Rows from a screen grounding dataset
──────────

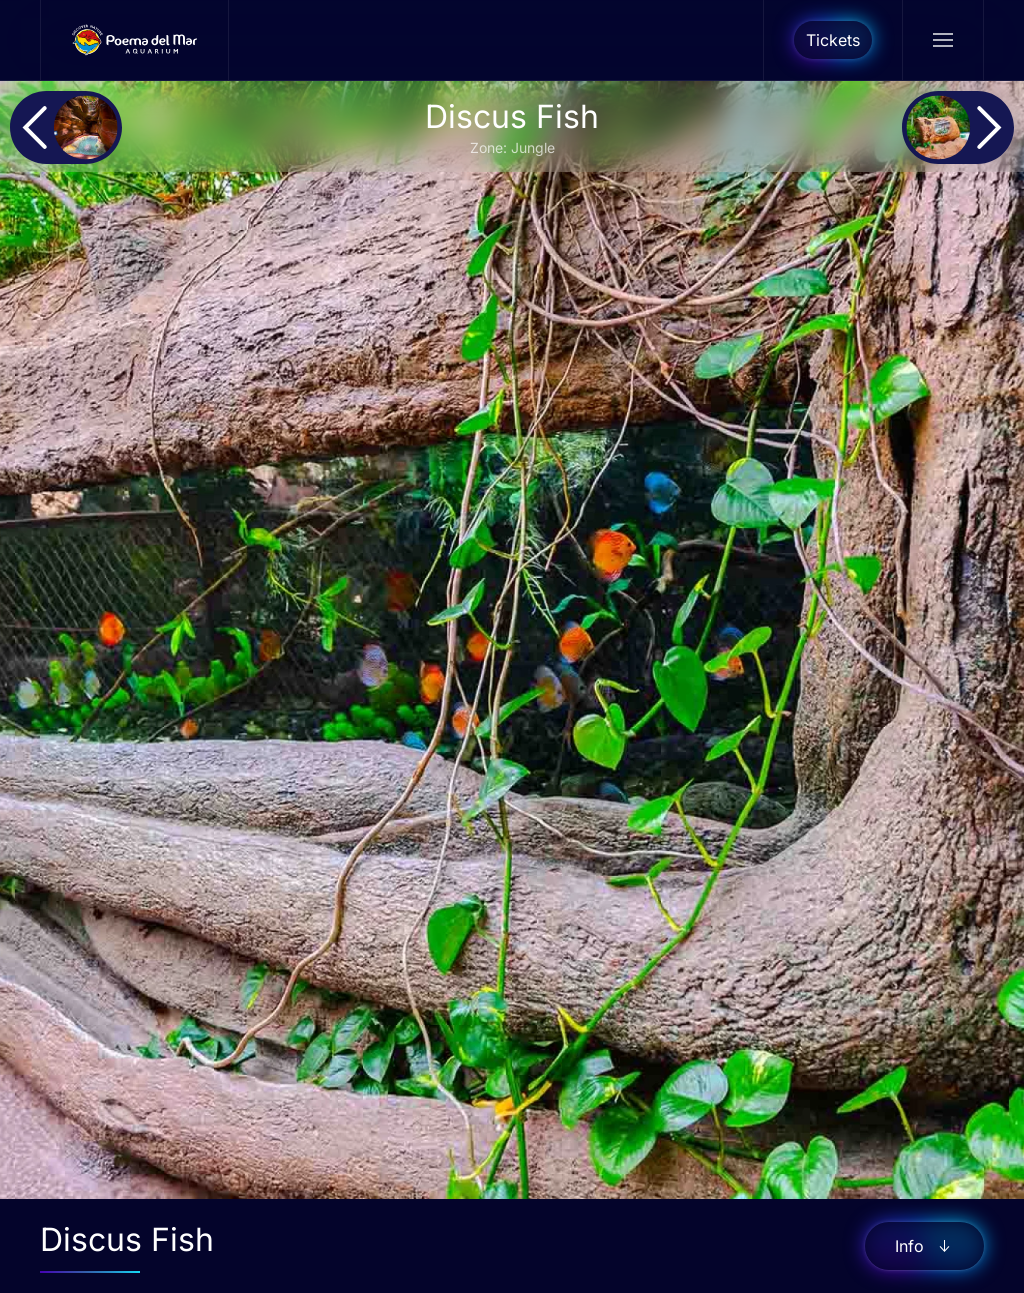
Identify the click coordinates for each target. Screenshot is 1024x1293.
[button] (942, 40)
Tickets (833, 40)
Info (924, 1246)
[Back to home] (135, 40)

──────────

• _WORK TO COMPLETE_
Repeat the entries above word for word, leaving out the pictures.

• _RESULT OF THE TASK_
Identify the click coordinates for each target. Screenshot is 1024x1293.
[button] (942, 40)
Tickets (833, 40)
Info (924, 1246)
[Back to home] (135, 40)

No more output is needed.